WRGL repository took heavy inspiration from Git as will be evident throughout this article. The idea behind our product is simple, what if we had Git but for data? Sure but what's wrong with Git for data? Git was designed to keep track of code changes and code files are typically much much smaller in size compared to data files. As a result Git will always have terrible performance issue when it comes to big files. And sure you can use Git to diff data files as long as they are text files. Still it is oblivious to the format of your data file and so its usefulness will be very limited.
WRGL repository copy many ideas from Git such as the concept of commits and the linked-list nature of it. But it was designed from the ground up to store data and provide very fast diff for data.
Also we didn't want to develop something that is tied to a specific stack or database. Therefore the unit of data we store is CSV - the most universal and practical format we can think of.

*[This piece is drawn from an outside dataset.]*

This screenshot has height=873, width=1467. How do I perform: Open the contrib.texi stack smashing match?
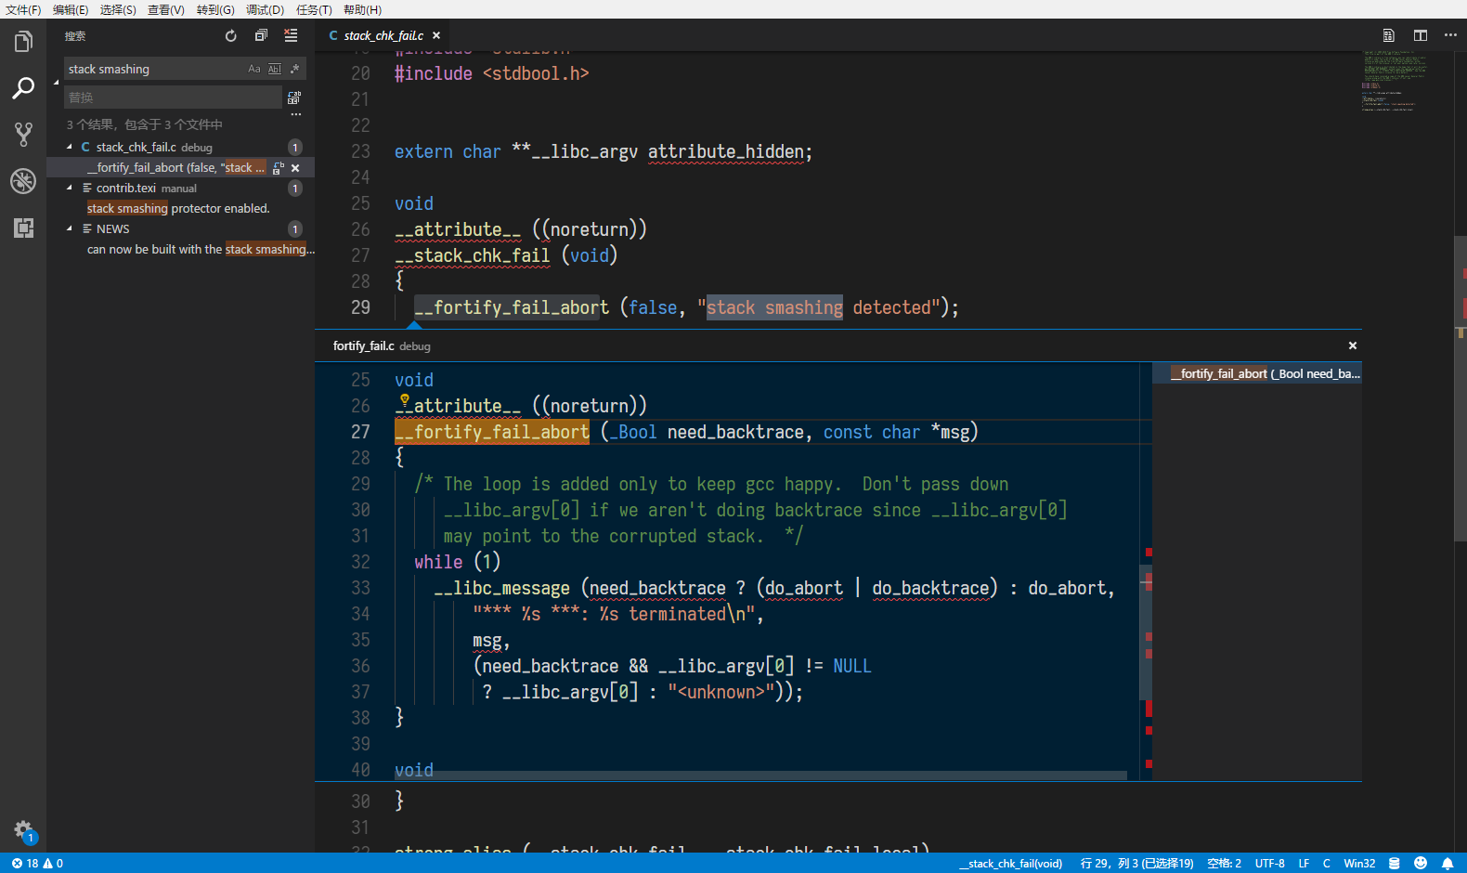pos(178,208)
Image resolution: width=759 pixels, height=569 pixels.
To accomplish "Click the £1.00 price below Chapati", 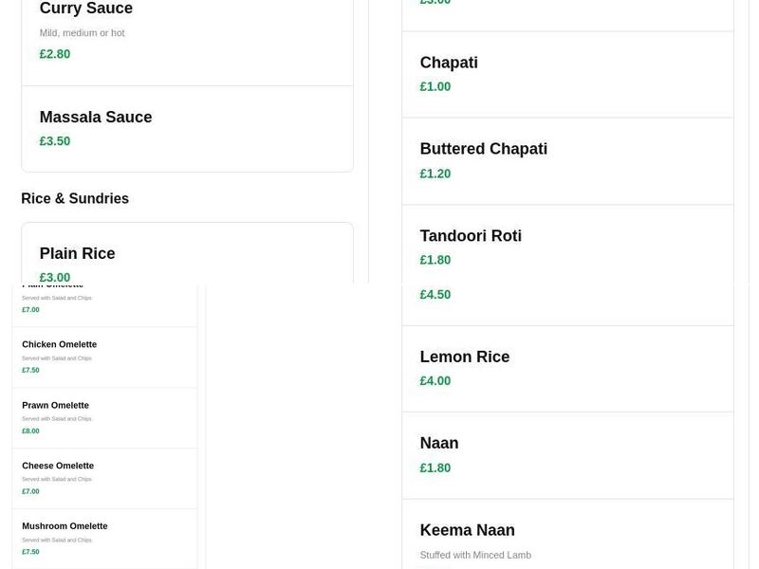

A WRGL commit is very similar to Git commit but it only refer to a single CSV file rather than an arbitrary number of files. It also keep track of changes down to individual rows. Other than that it shares metadata that you also find in Git:
- Author: the commit author.
- Message: the purpose of commit in plain English.
- Date: when the commit was made.
- Previous commit hash: as mentioned above commits are arranged into linked-lists. This keep the history of changes in chronological order.
When committing a CSV file, you can optionally choose to specify a set of columns as its primary key. Just like in database primary key help us identify each row, therefore allowing us to tell which rows have changed, which have been deleted and which have been newly added.
If you don't specify primary key then it is assumed that all columns belong to the primary key. That is we will only be able to detect added and removed rows.
A linked-list of commits is called a repository. Despite the name repositories are more similar to Git branches. You can also think of WRGL repository as having only one branch.
When deciding how to name a repository and which one to store a piece of data, you can think of each repository as a SQL table. Each should store data that are not prone to change too abruptly, otherwise you won't really gain much from its history of changes.
How data diff is performed
Depending on how the data has changed diff can be performed in 2 ways:
- If primary key stays the same then added rows, removed rows and modified rows are shown. Further more for each modified rows, we show changes in cell values as well as changes in columns.
- If the primary key has changed then we can only show how the primary key has changed and changes in columns if any.